(Item coordinate data)
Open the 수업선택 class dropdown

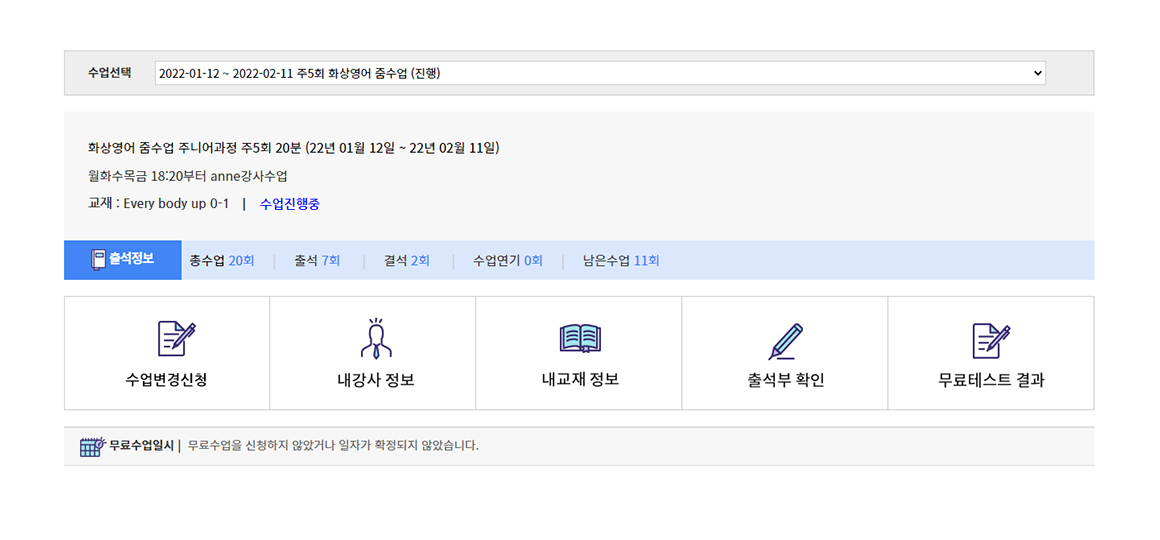[599, 73]
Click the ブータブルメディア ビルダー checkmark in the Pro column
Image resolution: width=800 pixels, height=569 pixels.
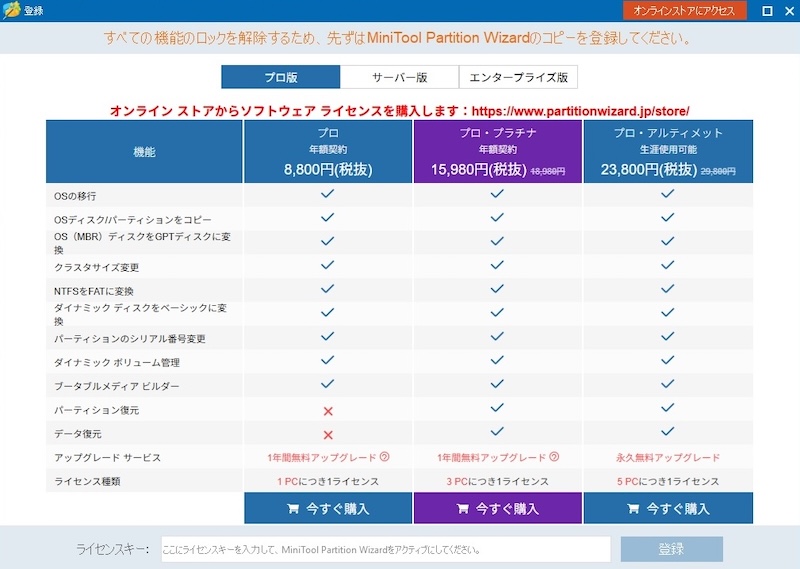point(328,386)
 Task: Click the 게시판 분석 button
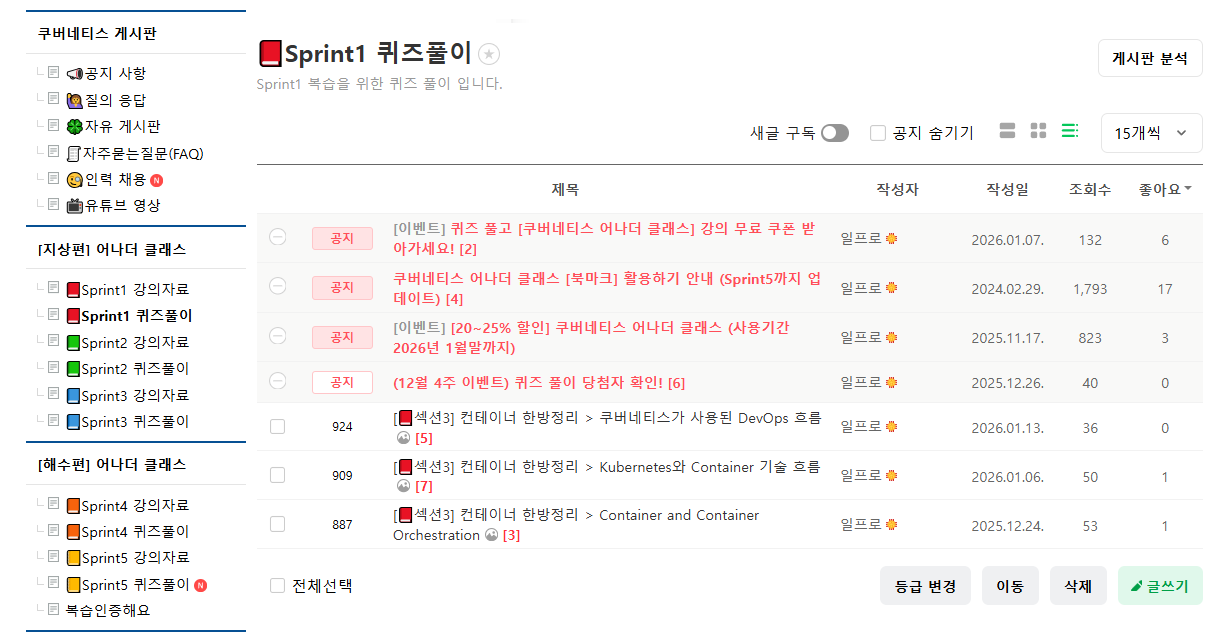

**Aim**
Rewrite all the records with "Click" replaced by "Tap" and everything else unchanged. Omit the pictures from your answer.

**Written answer**
Open the 수업선택 class dropdown

[599, 73]
Tap the ブータブルメディア ビルダー checkmark in the Pro column
Image resolution: width=800 pixels, height=569 pixels.
point(328,386)
 Task: Tap the 게시판 분석 button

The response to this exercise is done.